DataFestAfrica-ML-Data-Hackathon

Problem Statement

Charles is a customer at the Borrowme FinTech lending Company and has been laying complaints on how his loan application process has overstayed for months. He is pleading with the company to fast-track the process so he can know his fate. It turns out that a long list of customers in the company are just like Charles and the CEO is concerned about this issue.

Solution

The team at Borrowme has provided historical information containing the information of applicants and the status of their loan application process to us, the DataCatalysts team. We are expected to automate the process by building a machine learning model to predict if there was an outcome of being E-signed or not after the electronic credit facility process is completed.

Solution Approach

To build a reliable model to solve this problem. The steps we followed are summarized below:

Business Understanding
Import Data
Exploratory Data Analysis
Feature Selection
Model Building
Model Evaluation

Business Understanding

Overtime, traditional lending companies have been careful with granting loans to borrowers. Because they don't want to offer loans to unworthy people, they go through a time consuming process of evaluating the credit worthiness of would-be borrowers before approving or rejecting their loan application.

This delay has several negative effects on the borrowers especially when the need for the money is urgent. Imagine if the life of a loved one is at stake or maybe a business contract is at the verge of getting terminated because of lack of funding or this borrower is in a debt that is depressing enough to make him take his life.

Innovators have looked at this problem and birthed FinTech solutions to solve this. Companies can still carefully pick credit worthy individuals but this time, they will use technologies like Artificial Intelligence to gather the required data for evaluation. But then, even though it seems like it's a bit easier to gather data, this delay problem hasn't been entirely solved. Someone still needs to approve or reject this application as quickly as possible. This can only be done after this someone has studied this gathered data and confirmed if this borrower is credit worthy or not.

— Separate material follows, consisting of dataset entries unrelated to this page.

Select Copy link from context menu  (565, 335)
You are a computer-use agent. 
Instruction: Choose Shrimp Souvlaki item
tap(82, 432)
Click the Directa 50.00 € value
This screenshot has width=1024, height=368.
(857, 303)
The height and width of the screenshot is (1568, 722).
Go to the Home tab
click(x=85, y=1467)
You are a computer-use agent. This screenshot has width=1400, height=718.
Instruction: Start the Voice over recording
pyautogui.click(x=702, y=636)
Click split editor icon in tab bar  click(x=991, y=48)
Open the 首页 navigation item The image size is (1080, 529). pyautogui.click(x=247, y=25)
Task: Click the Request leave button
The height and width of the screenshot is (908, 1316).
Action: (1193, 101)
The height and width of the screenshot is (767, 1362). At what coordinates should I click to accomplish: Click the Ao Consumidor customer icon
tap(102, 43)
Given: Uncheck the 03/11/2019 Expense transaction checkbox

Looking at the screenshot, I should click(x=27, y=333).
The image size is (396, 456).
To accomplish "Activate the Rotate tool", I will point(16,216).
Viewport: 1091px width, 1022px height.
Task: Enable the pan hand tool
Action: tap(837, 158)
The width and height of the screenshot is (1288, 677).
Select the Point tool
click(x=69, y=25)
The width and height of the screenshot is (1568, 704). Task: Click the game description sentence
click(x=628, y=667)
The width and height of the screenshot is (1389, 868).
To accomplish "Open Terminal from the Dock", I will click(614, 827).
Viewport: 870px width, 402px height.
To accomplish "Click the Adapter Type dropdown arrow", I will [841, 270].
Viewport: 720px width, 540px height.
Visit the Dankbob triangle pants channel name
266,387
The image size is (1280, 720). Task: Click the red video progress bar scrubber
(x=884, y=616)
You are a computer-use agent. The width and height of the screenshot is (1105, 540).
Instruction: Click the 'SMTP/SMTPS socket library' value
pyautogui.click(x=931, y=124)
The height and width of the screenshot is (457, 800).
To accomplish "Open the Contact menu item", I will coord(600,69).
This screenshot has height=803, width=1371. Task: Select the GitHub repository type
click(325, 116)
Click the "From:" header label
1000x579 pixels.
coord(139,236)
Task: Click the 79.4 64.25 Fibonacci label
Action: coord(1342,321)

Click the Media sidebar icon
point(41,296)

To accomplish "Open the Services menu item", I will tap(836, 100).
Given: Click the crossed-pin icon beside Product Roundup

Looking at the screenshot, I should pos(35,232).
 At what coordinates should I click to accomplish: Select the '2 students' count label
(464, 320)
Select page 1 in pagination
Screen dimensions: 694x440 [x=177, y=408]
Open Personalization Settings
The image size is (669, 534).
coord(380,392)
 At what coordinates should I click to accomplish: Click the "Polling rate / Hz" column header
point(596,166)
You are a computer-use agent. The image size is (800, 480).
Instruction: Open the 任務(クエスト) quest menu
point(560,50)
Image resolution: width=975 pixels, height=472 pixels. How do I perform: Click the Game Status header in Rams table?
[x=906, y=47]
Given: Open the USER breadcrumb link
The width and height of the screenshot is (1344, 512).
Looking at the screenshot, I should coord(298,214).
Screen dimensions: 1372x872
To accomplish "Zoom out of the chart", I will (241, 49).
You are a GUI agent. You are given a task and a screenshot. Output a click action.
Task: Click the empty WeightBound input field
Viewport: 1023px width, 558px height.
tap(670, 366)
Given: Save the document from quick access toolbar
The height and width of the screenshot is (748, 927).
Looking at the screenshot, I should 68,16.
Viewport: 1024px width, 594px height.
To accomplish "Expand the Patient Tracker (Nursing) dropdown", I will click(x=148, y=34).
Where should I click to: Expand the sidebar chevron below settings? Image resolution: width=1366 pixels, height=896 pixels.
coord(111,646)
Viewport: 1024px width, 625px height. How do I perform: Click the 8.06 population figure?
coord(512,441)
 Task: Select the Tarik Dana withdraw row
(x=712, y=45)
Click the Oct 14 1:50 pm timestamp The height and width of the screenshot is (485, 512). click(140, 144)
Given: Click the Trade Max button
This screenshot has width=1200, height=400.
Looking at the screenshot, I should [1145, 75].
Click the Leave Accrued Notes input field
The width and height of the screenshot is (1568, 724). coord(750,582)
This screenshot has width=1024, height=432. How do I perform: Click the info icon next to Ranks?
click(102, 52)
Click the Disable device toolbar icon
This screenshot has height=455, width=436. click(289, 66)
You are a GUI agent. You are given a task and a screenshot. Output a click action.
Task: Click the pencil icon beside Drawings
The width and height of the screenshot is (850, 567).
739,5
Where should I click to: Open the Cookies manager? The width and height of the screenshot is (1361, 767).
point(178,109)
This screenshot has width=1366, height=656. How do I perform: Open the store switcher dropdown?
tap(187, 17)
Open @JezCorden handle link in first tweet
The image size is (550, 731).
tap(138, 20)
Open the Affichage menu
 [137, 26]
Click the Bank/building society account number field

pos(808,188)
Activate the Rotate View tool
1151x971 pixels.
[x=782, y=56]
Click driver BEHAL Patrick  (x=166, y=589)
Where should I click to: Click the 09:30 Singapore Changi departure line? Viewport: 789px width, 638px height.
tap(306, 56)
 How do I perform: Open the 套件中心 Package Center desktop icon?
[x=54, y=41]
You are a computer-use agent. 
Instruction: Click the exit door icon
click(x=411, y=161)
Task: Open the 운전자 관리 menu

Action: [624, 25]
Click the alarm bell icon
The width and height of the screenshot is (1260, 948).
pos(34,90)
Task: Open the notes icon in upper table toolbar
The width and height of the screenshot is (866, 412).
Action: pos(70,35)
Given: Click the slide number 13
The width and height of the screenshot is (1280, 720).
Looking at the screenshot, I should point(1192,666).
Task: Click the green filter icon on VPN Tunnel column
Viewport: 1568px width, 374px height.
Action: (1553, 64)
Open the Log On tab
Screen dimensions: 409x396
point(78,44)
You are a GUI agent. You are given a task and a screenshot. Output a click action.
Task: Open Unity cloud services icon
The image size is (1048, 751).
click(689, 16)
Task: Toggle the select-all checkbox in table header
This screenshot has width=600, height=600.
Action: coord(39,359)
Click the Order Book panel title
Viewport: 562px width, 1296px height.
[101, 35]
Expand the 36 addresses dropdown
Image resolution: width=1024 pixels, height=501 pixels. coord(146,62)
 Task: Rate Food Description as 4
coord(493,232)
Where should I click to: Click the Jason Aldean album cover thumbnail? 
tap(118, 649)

The question is, should this still be done by humans when we already have technology? Why can't we just use technology to look through all these applications and immediately confirm if a borrower is credit worthy or not. This is why we, the DataCatalysts team have built a model to predict if an individual is credit worthy or not.

Our model is predicting credit worthy individuals to get their online applications E-signed while the non-worthy individuals won't have their applications E-signed.

Data

Two datasets were given: The train and test datasets.

The train dataset has 12516 rows and 20 columns in the dataset. The column names include: Entry_id : User Identifier - client age: Age of user pay_schedule: How often applicants get paid home_owner: 0:- Rented home 1:- Owner income: Applicant income months_employed: How many months has he been doing the job years_employed: How many years he been doing job current_address_year: How many years a person stayed at the current address personal_account_m: How many months that person had a personal account personal_account_y: How many years has that person had a personal account has_debt: If the individual has debt amount_requested: Loan amount requested risk_score_n (1,2,3,4,5):- Various scores are defined by regulations and internal processes to classify individual risks ext_quality_score_n (1 & 2): External quality scores defined for each individual inquiries_last_month: Number of times an individual made inquiries in the previous month.

Target column in the test dataset: e_signed: If the application was completed as an e-signing process or not

Exploratory Data analysis

Checking out how each column affects the target column (e_signed).

Model Building

Used various classification models like Logistic Regression, CatBoost, Xgboost, Random Forest and LightGB models to get the best prediction possible. A lot of hyperparameter tunnings were done in a bid to get the optimized parameter for the best performing models.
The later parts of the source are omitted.